«Bisogna impedire a questo cervello di funzionare» disse nella sua requisitoria Michele Isgrò, il pubblico ministero che nel 1926 chiese venti anni di carcere per Antonio Gramsci. Oggi, il povero Gramsci, rischia ben altra condanna. E sta a tutti noi evitare che gli venga inflitta.

All’epoca, era accusato di attività cospirativa, istigazione alla guerra civile, apologia di reato, incitamento all’odio di classe. Come è noto, il proposito del fascista non venne esaudito e il cervello sovversivo di Gramsci continuò a funzionare anche dal carcere.
Le idee che in quelle condizioni estreme fu in grado di elaborare e mettere in circolo rappresentano ancora oggi un elemento fondamentale per comprendere il rapporto tra potere e conoscenza, struttura e sovrastruttura, senso comune e cultura dominante.

Antonio Gramsci è di gran lunga l’intellettuale italiano globale, letto, tradotto e stracitato nelle università di tutto il mondo. È entrato a pieno titolo nel dibattito globale e postcoloniale, è un riferimento imprescindibile delle culture politiche delle sinistre di tutto il pianeta. Ecco per quale motivo non avrebbe potuto sfuggire meglio alla condanna che il regime avrebbe voluto infliggergli.

Purtroppo, tuttavia, esiste ancora un modo per impedire che quel cervello continui a far paura ai potenti.
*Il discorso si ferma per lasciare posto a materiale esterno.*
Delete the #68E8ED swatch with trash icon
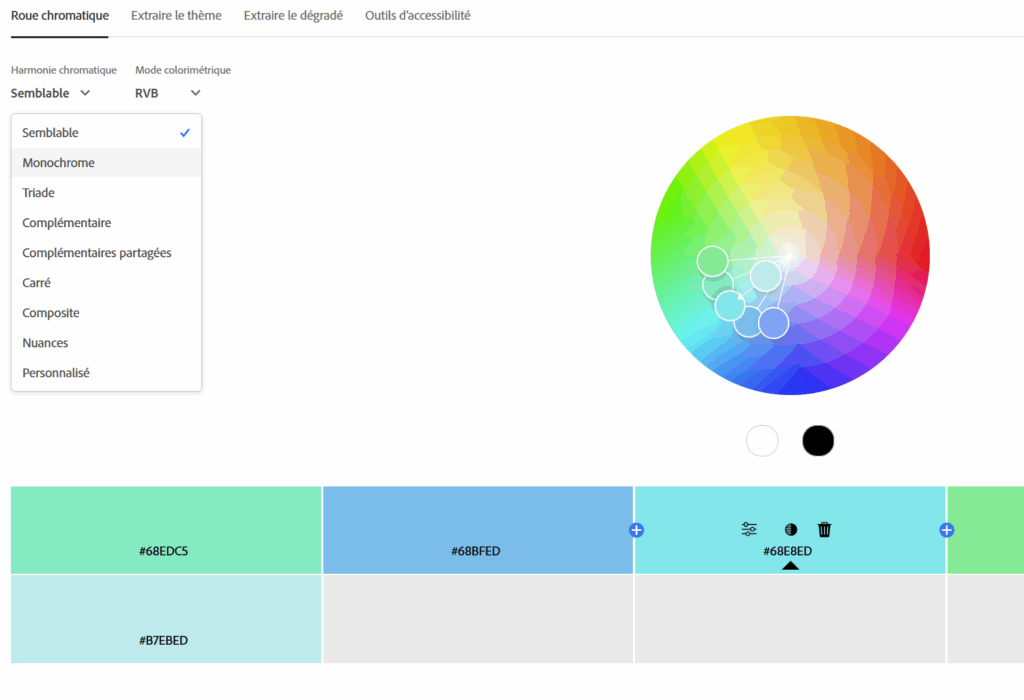The height and width of the screenshot is (700, 1024). pyautogui.click(x=825, y=530)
Esiste un’altra occasione di gettare sabbia, almeno nel contesto italiano, per provare a rallentare gli ingranaggi della formidabile macchina politico-culturale che il pensiero di Gramsci alimenta tutti i giorni al giorno d’oggi. Ciò può avvenire imbrigliando il suo pensiero nello spazio pacificato della «cultura nazionale», privandolo della sua natura conflittuale e facendo finta di dimenticare che tutto ciò che Gramsci ha scritto, sulle pagine dell’Ordine nuovo e sui foglietti faticosamente fatte trapelare dalla galera mussoliniana, diventa impensabile se la dimensione politica viene cancellata.
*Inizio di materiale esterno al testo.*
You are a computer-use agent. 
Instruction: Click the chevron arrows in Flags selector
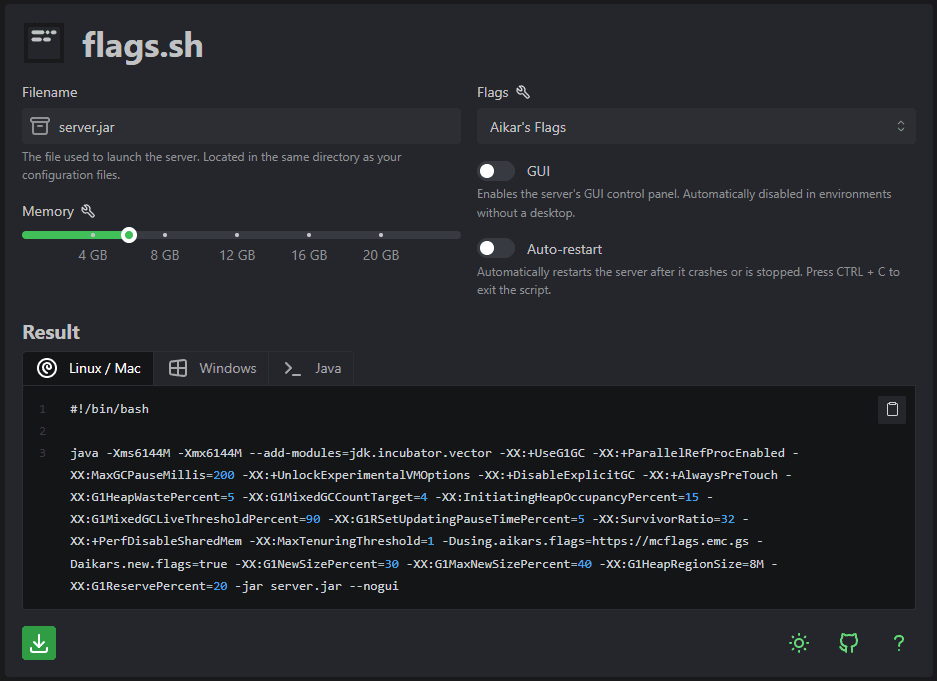[x=900, y=127]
Descrivendo il nocciolo del pensiero reazionario, Furio Jesi scrisse che per la cultura di destra, che pure tanto fa uso della retorica della tradizione, «il passato è una sorta di pappa omogeneizzata che si può modellare e mantenere in forma nel modo più utile». È soltanto in questo modo che, tornando sulle pagine del Corriere della sera sull’appello per apporre una targa alla clinica Quisisana in cui Gramsci morì nel 1937 (omettendo per l’ennesima volta che quell’appello è stato diffuso dal manifesto), il ministro della cultura meloniana Gennaro Sangiuliano ha potuto descriverlo come «fondamentale attore dell’ideologia italiana», in linea con l’idealismo, con Croce, con Prezzolini e col solito compendio della cultura conservatrice che il ministro sciorina in pubblico praticamente a ogni occasione.
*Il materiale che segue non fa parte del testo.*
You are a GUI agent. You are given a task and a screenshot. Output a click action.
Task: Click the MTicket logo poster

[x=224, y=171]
Ed è soltanto in questo modo che, sempre ieri, a chi gli chiedeva se si considerasse antifascista (domanda tutt’altro che scontata, visto l’evidente rifiuto di farlo della presidente del consiglio e del presidente del senato) l’ex direttore del Tg2 ha sentito il bisogno di rispondere costruendo un improbabile parallelo tra comunismo e fascismo e impossessandosi del microfono per chiedere ai cronisti presenti di fare professione di «anticomunismo». Nel tribunale della storia reazionaria, si sa, come per miracolo tutte le vacche sono nere.

Giusto due giorni fa, peraltro, lo stesso Sangiuliano ha presentato al governo le trecento pagine del decreto governativo sui servizi media audiovisivi. All’interno del quale c’è spazio anche per un comma che persegue il fantasma della «cancel culture», questa volta definita come «tendenza contemporanea di distruggere o comunque ridimensionare gli elementi o simboli della storia e della tradizione della Nazione».

Vogliamo vederla, adesso, l’AgCom pronta a perseguire gli iconoclasti difensori del «politicamente corretto» e della «cultura woke». Questa è la grottesca battaglia della destra per l’egemonia. Per fortuna sono pessimi lettori di Antonio Gramsci.